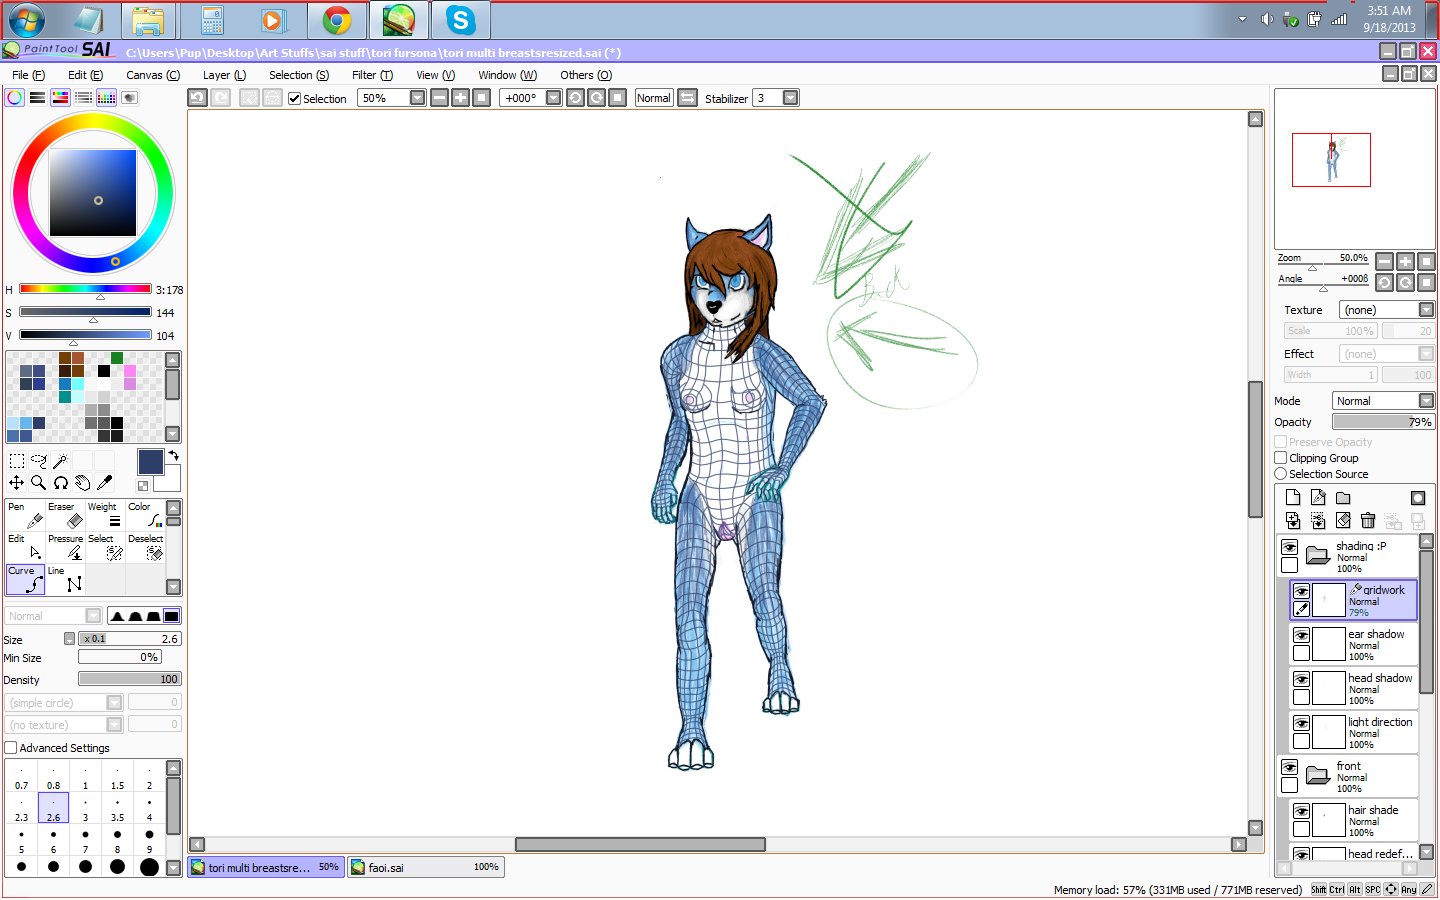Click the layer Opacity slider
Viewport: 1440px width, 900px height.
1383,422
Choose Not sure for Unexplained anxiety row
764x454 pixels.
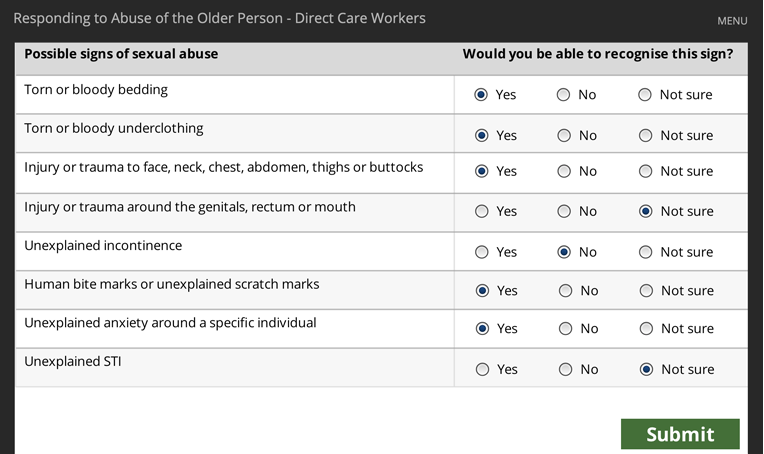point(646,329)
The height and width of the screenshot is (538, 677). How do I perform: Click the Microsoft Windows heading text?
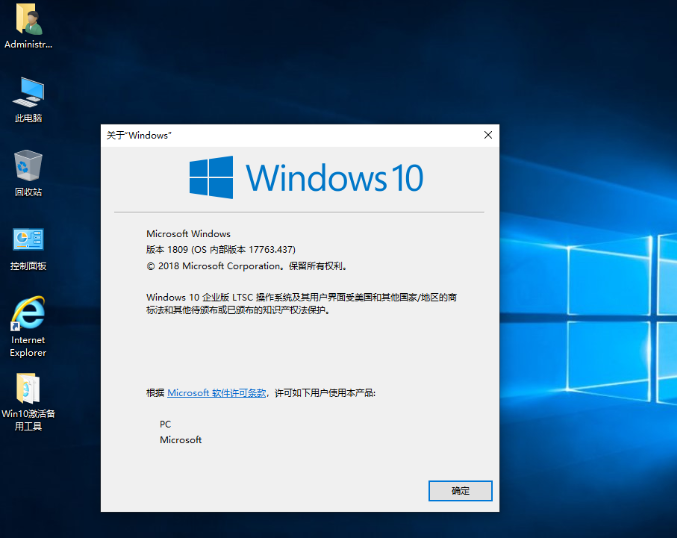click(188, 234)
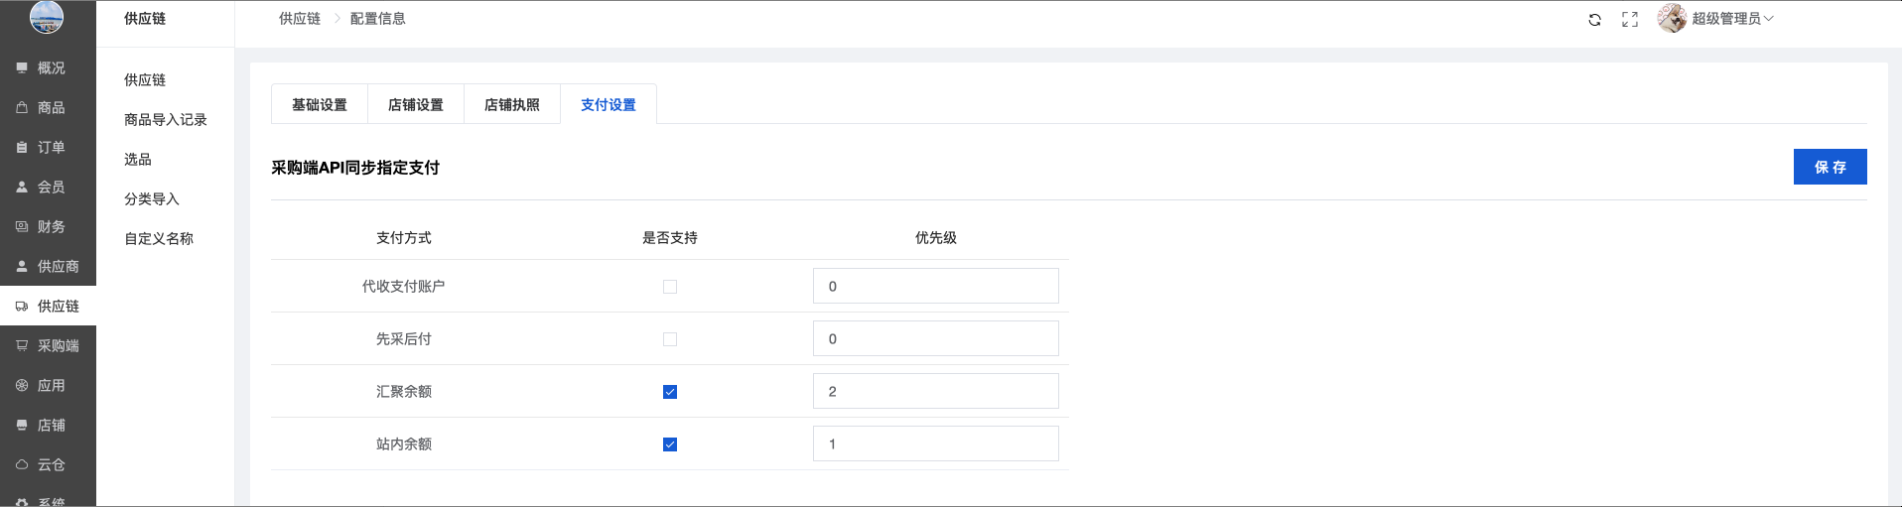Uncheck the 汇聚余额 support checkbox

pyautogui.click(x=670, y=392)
****
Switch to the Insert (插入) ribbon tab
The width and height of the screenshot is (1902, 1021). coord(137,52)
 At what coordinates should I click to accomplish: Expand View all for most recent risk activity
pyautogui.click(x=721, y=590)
****
> _WHAT TO DO_:
Rewrite the records from the line containing "Click the layer Opacity slider" up to and including the line containing "pyautogui.click(x=670, y=392)", replacing "heading" with "header" and keeping everything else the same. Leave the pictures out of your answer.

> _TASK ANSWER_:
Click the layer Opacity slider
Viewport: 1440px width, 900px height.
1383,422
Choose Not sure for Unexplained anxiety row
764x454 pixels.
point(646,329)
The height and width of the screenshot is (538, 677). How do I perform: Click the Microsoft Windows header text?
click(188, 234)
Uncheck the 汇聚余额 support checkbox

pyautogui.click(x=670, y=392)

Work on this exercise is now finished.